Abuse,  Love,  Parenting

Left Alone

It started with her father, of course, when he decided he could love her from afar. He was there physically but never present, he just wouldn’t or couldn’t connect with her. She saw how other fathers were and couldn’t quite understand why hers was different.

The same, of course, was received from her mother.

Every time it happened, she laid her protective bricks. It happened so often from “friends” and “family” that she had her fortress up in no time. She was left alone in her fortress, able to hurt privately. They tell her she’s cold, unfeeling and hard to approach.

 But she doesn’t get why they can’t see that she feels every let down, that she’s cold from being abandoned, that she’s hard to approach because she’s not sure she has any more bricks for the inevitable neglect coming. Why can’t they see that she’s aware something is missing but she doesn’t know how to get it?

She finds an emblem of peace in her fortress by herself, the only person who has been a constant. They mock her, accusing her of running away but she really isn’t.
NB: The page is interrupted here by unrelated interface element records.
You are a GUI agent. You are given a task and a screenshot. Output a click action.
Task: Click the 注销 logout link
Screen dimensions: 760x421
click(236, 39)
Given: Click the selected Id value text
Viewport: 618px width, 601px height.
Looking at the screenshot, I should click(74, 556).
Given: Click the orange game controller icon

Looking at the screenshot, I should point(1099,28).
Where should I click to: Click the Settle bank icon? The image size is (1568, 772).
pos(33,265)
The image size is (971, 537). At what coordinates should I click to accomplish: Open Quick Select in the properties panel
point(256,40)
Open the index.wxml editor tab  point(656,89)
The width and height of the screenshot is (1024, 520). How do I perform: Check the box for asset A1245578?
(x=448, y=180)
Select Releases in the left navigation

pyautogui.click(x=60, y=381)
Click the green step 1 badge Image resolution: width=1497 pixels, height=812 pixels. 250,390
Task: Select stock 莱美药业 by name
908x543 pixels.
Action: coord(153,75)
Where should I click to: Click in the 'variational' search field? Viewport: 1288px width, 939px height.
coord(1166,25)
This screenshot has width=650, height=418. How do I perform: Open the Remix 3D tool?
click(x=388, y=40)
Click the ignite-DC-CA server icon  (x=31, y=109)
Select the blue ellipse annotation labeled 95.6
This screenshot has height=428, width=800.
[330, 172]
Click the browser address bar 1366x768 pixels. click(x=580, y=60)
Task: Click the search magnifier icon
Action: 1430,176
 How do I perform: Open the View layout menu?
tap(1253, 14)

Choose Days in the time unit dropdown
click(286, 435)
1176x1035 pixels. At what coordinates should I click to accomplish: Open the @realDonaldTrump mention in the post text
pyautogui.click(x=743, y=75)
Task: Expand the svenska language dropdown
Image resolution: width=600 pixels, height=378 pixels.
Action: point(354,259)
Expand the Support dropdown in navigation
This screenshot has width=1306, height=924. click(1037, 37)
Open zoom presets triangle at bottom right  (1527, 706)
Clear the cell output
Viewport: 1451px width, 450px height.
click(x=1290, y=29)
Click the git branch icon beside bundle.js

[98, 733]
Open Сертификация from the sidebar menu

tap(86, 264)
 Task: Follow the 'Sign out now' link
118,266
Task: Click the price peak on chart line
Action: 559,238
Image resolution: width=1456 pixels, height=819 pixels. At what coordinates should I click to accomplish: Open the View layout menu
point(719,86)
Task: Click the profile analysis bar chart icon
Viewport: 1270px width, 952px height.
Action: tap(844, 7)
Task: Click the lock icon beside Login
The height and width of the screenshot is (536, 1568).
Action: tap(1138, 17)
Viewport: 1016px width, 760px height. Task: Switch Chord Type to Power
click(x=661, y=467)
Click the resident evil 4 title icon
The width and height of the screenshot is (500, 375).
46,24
She just feels much safer left alone. She would stay locked up long enough to forget and then she comes out looking, searching, needing someone to echo a feeling that never comes in the measure or consistency that she needs. She figures the more she gives, the more she losses. Her emotions are best kept in her fortress, they were safer there.

She has mastered the smile that never goes past her lips, but they can’t tell. She has mastered the laughter that sounds empty, but no one figured that out. She can’t see the point of letting them in any more; what’s the point? She now knows something bad is bound to come from that. Even if no abandonment happens, she has nothing in her for them. But she knows better, she has been let down so many other times, she just knows to never really truly expect much.

Then she met Him. He promised love, hope, kindness, freedom and every other thing she had come to never expect but always desired. How could that be possible when even her parents couldn’t afford any of those things for her?

But He said He could and He did. He called her His own; He’d always called her His own, she was always cherished by Him. Because of Him she now knows what love means, she now knows what self-worth is, she now knows how to smile and mean it and she laughs with depth. She knows now that she was never and would never be left alone.

She laughs even though it hurts. She smiles though it cut deep down. The pain is now a constant, an expected foe. They promised to stay but that didn’t happen, as she expected.